Stored items from a collection
====================
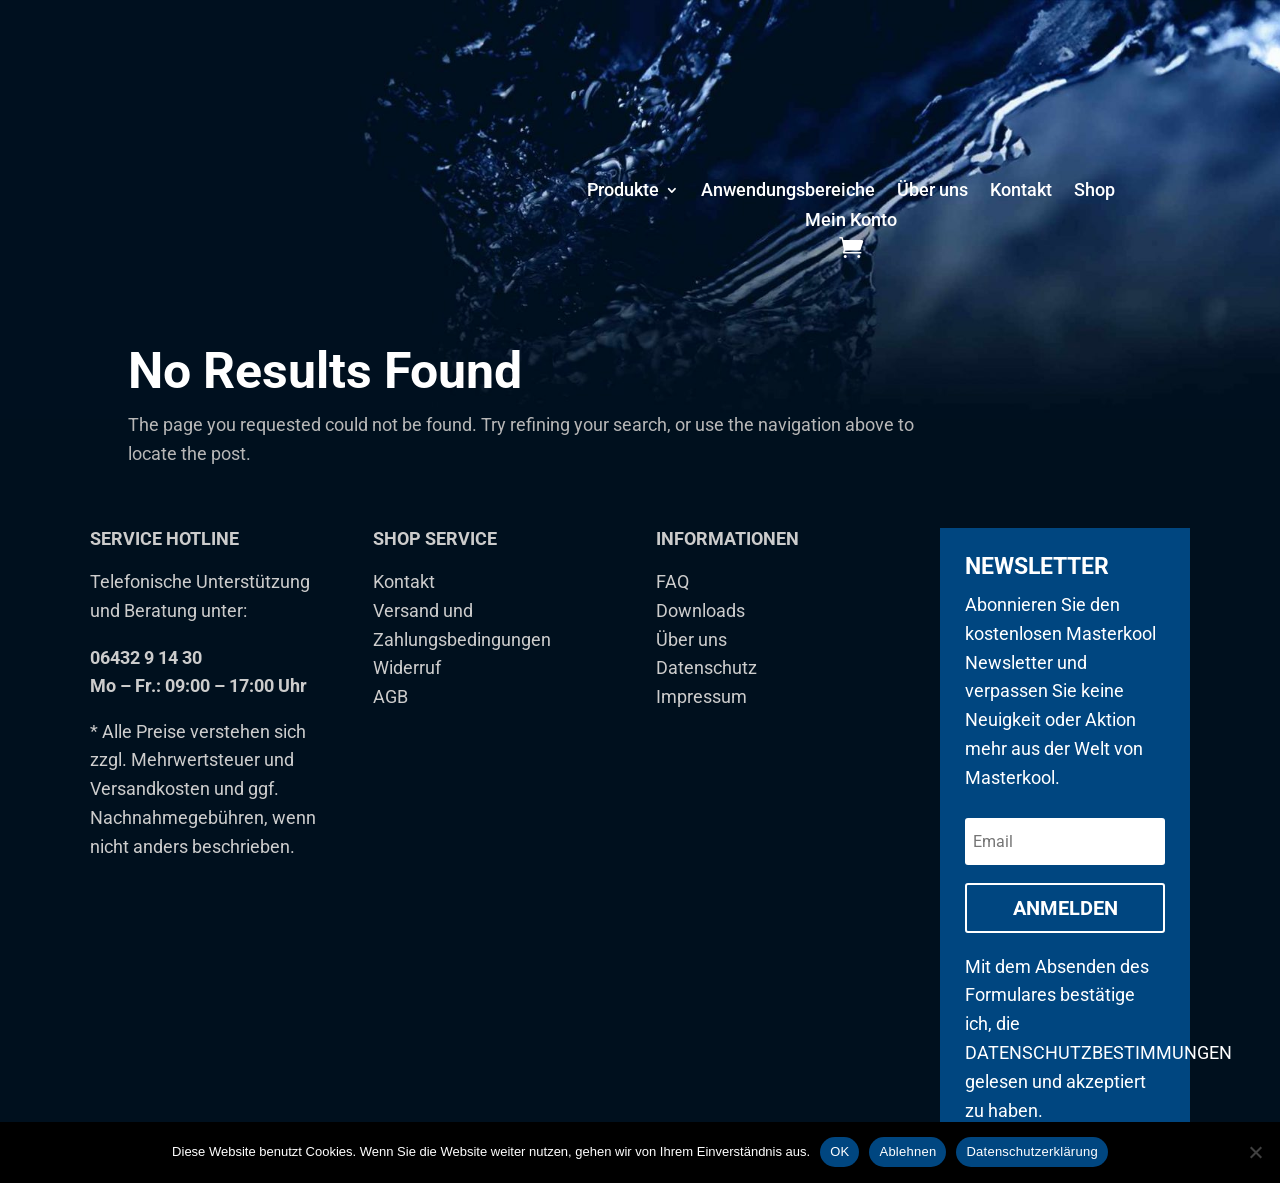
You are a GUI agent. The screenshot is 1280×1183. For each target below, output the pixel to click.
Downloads (700, 635)
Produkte (623, 191)
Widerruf (407, 692)
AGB (390, 721)
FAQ (672, 606)
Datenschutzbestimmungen (1098, 1077)
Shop (1094, 191)
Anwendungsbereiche (788, 191)
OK (839, 1151)
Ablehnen (907, 1151)
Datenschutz (706, 692)
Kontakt (1021, 191)
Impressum (701, 721)
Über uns (932, 191)
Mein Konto (851, 221)
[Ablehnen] (1255, 1152)
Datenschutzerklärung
====================
Stated problem →
Reproduce all of the data above line for line without changing anything, and leave out the pictures.

Answer in full →
You are a GUI agent. The screenshot is 1280×1183. For each target below, output the pixel to click.
Downloads (700, 635)
Produkte (623, 191)
Widerruf (407, 692)
AGB (390, 721)
FAQ (672, 606)
Datenschutzbestimmungen (1098, 1077)
Shop (1094, 191)
Anwendungsbereiche (788, 191)
OK (839, 1151)
Ablehnen (907, 1151)
Datenschutz (706, 692)
Kontakt (1021, 191)
Impressum (701, 721)
Über uns (932, 191)
Mein Konto (851, 221)
[Ablehnen] (1255, 1152)
Datenschutzerklärung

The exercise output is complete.